Dフリップフロップは、1つのデータ入力DATA(D)、1つのクロック入力(CK)、および2つの出力(\(Q, \; \overline{Q}\))をがある。Dフリップフロップは、CKの立ち上がりまたは立ち下がりのエッジで入力データを出力に反映するようになっている。図9にCKの立ち上がりエッジで動作するタイプのDフリップフロップの回路図とその動作のタイミングチャートを示す。また、図10にCKの立ち下がりエッジで動作するタイプのDフリップフロップの回路図とその動作のタイミングチャートを示す。タイミングチャートより分かるように、Dフリップフロップの基本的な動作では、CKの立ち上がりまたは立ち下がりのエッジで、DATAの値をフリップフロップにコピーし、CKが変化するまでDATAの値を保持する。Dフリップフロップは、CKの立ち上がりまたは立ち下がりのエッジでのみ動作するため、同期式フリップフロップとして知られており、この同期動作により、信号の同時性を保ちつつデータの更新を可能にする。

図9 Dフリップフロップ
(立ち上がりエッジ)
図10 Dフリップフロップ
(立ち下りエッジ)

JKフリップフロップ

JKフリップフロップは、2つの入力端子(JとK)、1つのクロック端子(Clock)、および2つの出力端子(\(Q , \; \overline{Q}\))がり、JとKの組み合わせによって異なる動作モードを持ち、通常は同期式の動作をする。

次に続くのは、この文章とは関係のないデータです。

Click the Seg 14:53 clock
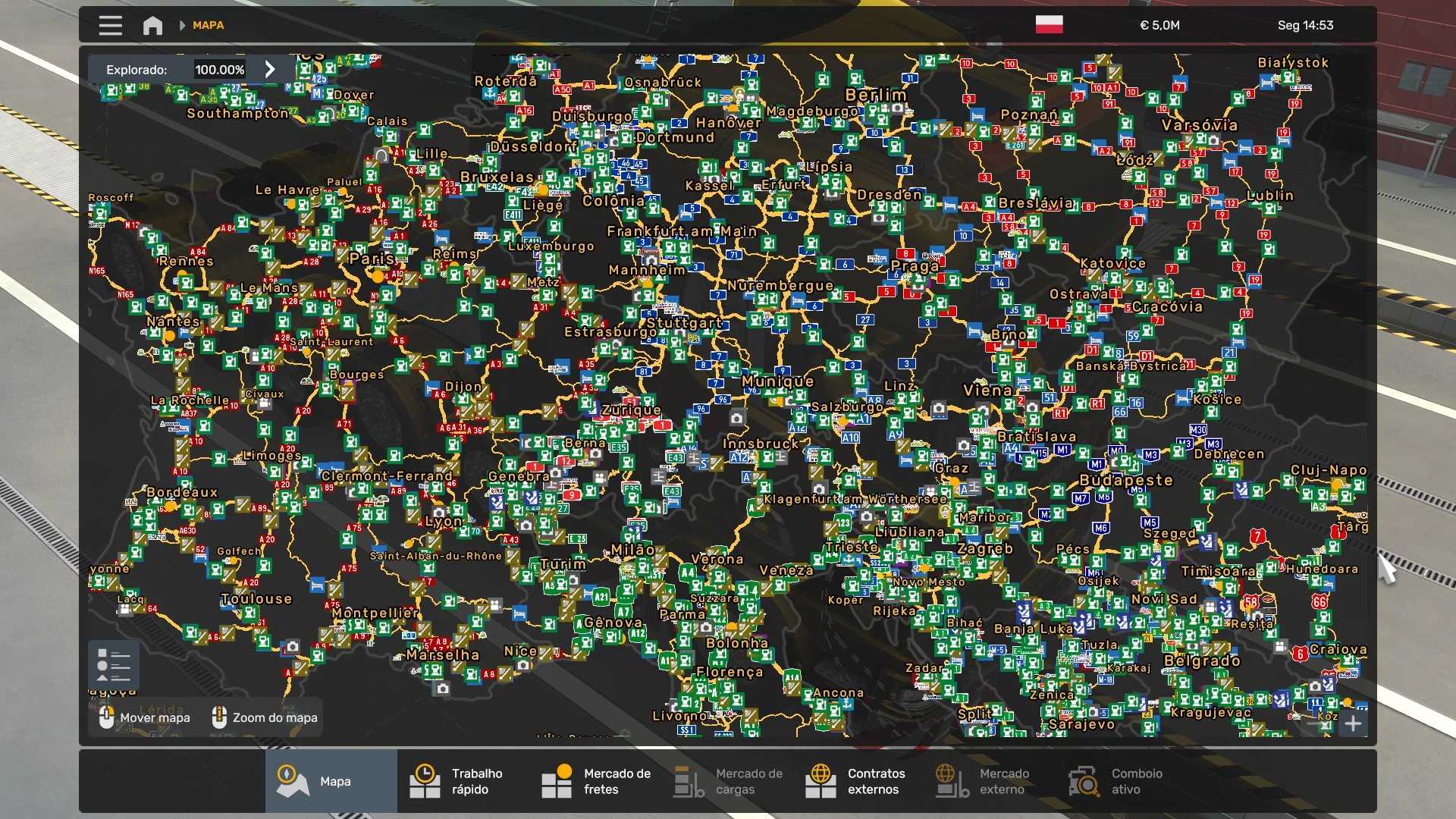Screen dimensions: 1456x819 [1305, 25]
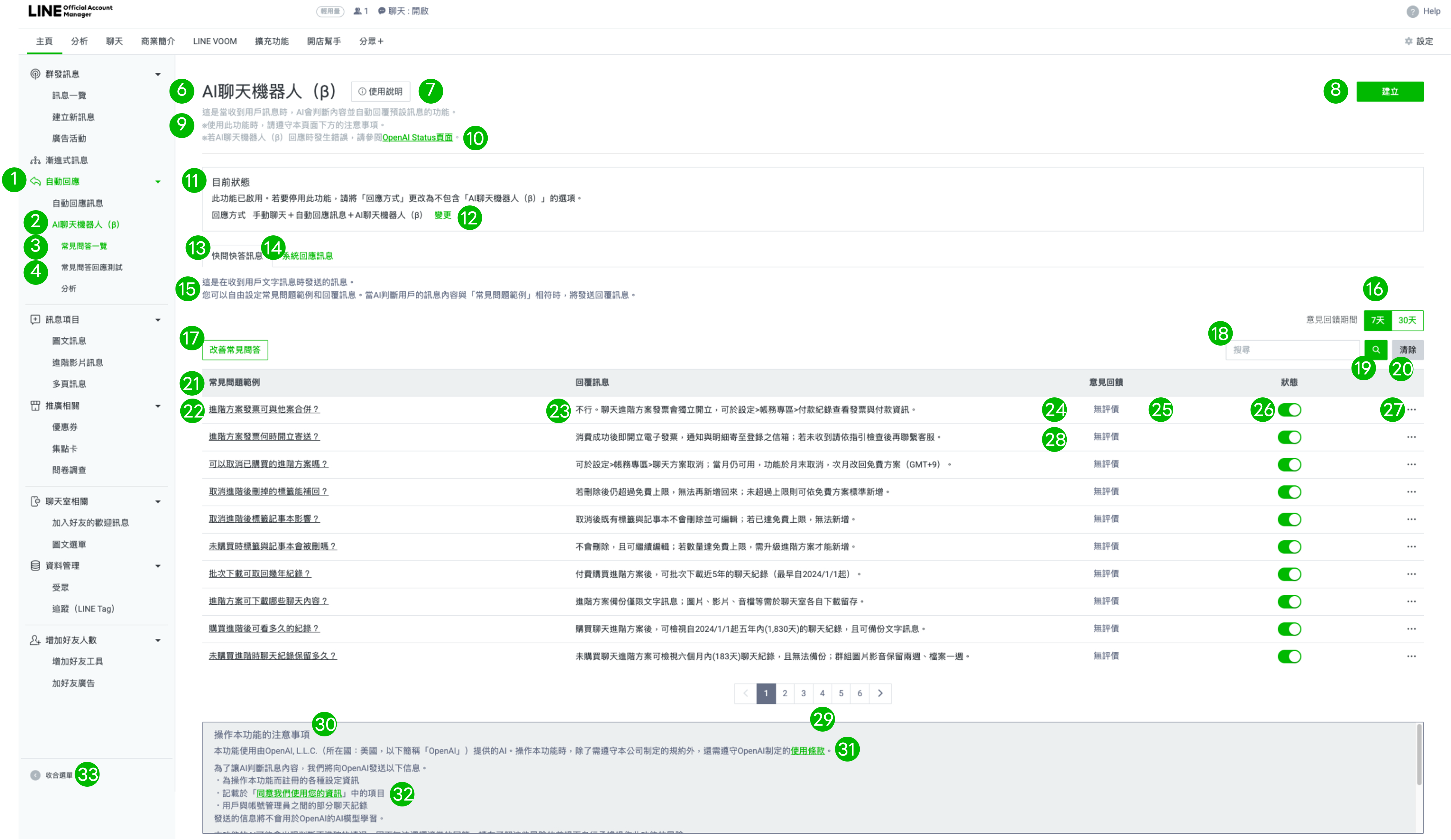
Task: Click the collapse menu arrow icon
Action: (x=36, y=775)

J入力とK入力に対して、出力\(Q\)は以下の動作をする。
1)\(J=L\)、\(K=L\)の場合:出力\(Q, \; \overline{Q}\)、\(CK\)が入っても前の状態を保持し、変化しない。
2)\(J=H\)、\(K=L\)の場合:\(CK\)が入ると、出力は、\(Q=H\)、\(\overline{Q}=L\)になる。(セット動作)
3)\(J=L\)、\(K=H\)の場合:\(CK\)が入ると、出力は、\(Q=L\)、\(\overline{Q}=H\)になる。(リセット動作)
4)\(J=H\)、\(K=H\)の場合:\(CK\)が入ると出力が反転する。
図11にJKフリップフロップの回路図記号と動作タイミングチャートを表3に真理値表を示す。

図11 JKフリップフロップの
動作タイミングチャート
\(J\)\(K\)出力
LL変化せず
LHL(リセット)
HLH(セット)
HH出力反転
表3 JKフリップフロップの真理値表

JKフリップフロップの各種フリップフロップへの変換

図12 JKフリップフロップからの変換

JKフリップフロップは、RSフリップフロップを基本にしているので、図12(a)のように、J入力をS、K入力をRに対応させれば、同期式RSフリップフロップとして動作する。
図12(b)のようにNOT素子を通して、JとKが互いに反転するように入力した場合、Dフリップフロップと同じ動作をする。
図12(c)のようにJ、KともにHにしておくとCKが加わるたびに出力が反転するTフリップフロップとなる。
このように、JKフリップフロップは、RSフリップフロップ、Dフリップフロップ、Tフリップの機能を兼ね備えており、広く使われている。